British-born Anthony McCall is internationally known for his ‘solid-light’ installations, a series that he began in 1973 with his seminal ‘Line Describing a Cone,’ in which a volumetric form composed of projected light very gradually evolves in three-dimensional space. Occupying a space between sculpture, cinema and drawing, McCall’s constantly mutating sculptural installations give viewers a participatory role: their bodies, moving around and through the forms, intersect with and modify the planes of light as they slowly unfold, expand, and contract.
Based in Manhattan since 1973, McCall received the US Arts and Letters Award in Art in 2015. The historical importance of his works has been internationally recognised over the last twenty years in many significant exhibitions at, among others, the Whitney Museum of American Art, Museum of Modern Art, SFMoMA, and Albright- Knox Art Gallery; Kunsthaus Zurich; Museum Moderner Kunst, Vienna; Hamburger Bahnhof, Berlin; Centre Pompidou, Paris; Hangar Bicocca, Milan; Moderna Museet, Stockholm; EYE Film Museum, Amsterdam; Fundacio Gaspar, Barcelona; Serpentine Gallery and Tate, London.
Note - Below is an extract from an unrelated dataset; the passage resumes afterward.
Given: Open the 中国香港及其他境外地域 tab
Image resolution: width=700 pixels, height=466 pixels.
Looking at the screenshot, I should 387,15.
Exhibitions have included ‘Into the Light: the Projected Image in American Art 1964-77’ at the Whitney Museum of American Art (2001-2); ‘The Expanded Screen: Actions and Installations of the Sixties and Seventies’ at the Museum Moderner Kunst, Vienna (2003-4); ‘The Expanded Eye’ at Kunsthaus Zurich (2006); ‘Beyond the Cinema: the Art of Projection’ at Hamburger Bahnhof, Berlin (2006-7); ‘The Cinema Effect: Illusion, Reality and the Projected Image’ at Hirshhorn Museum, Washington DC (2008); ‘The Geometry of Motion 1920s/1970s’, MoMA, New York (2008); ‘On Line’, MoMA, New York (2010-11); ‘About Time: Photography in a Moment of Change’ SFMoMA (2016); and ‘Dreamlands: Immersive Cinema and Art, 1905-2016’ at the Whitney Museum of American Art (2016).
In 2010 McCall’s work was exhibited in New Zealand for the first time by Victoria University of Wellington’s Adam Art Gallery, a retrospective titled ‘Anthony McCall: Drawing with Light’. Returning in 2015 as Govett-Brewster International Artist in Residence, he also mounted a solo exhibition at Trish Clark Gallery during Hayward Gallery’s ‘Light Show’ touring to Auckland Art Gallery, that included McCall’s work. Invitations were also extended by MONA, Tasmania and QAGOMA, Brisbane, each resulting in commissions: three for Dark MOFO 2015 and a major light and sound installation acquired and installed to celebrate GOMA’s 10th anniversary in 2017.
McCall’s works are in the collections, among many others, of Tate Gallery, London; Museum of Modern Art, New York; Musée National d’Art Moderne, Centre Georges Pompidou, Paris; Whitney Museum of American Art, New York; Museu d’Art Contemporani de Barcelona, Spain; Museum für Moderne Kunst, Frankfurt; and Auckland Art Gallery Toi O Tamaki, New Zealand.
McCall has lived and worked in Manhattan since 1973.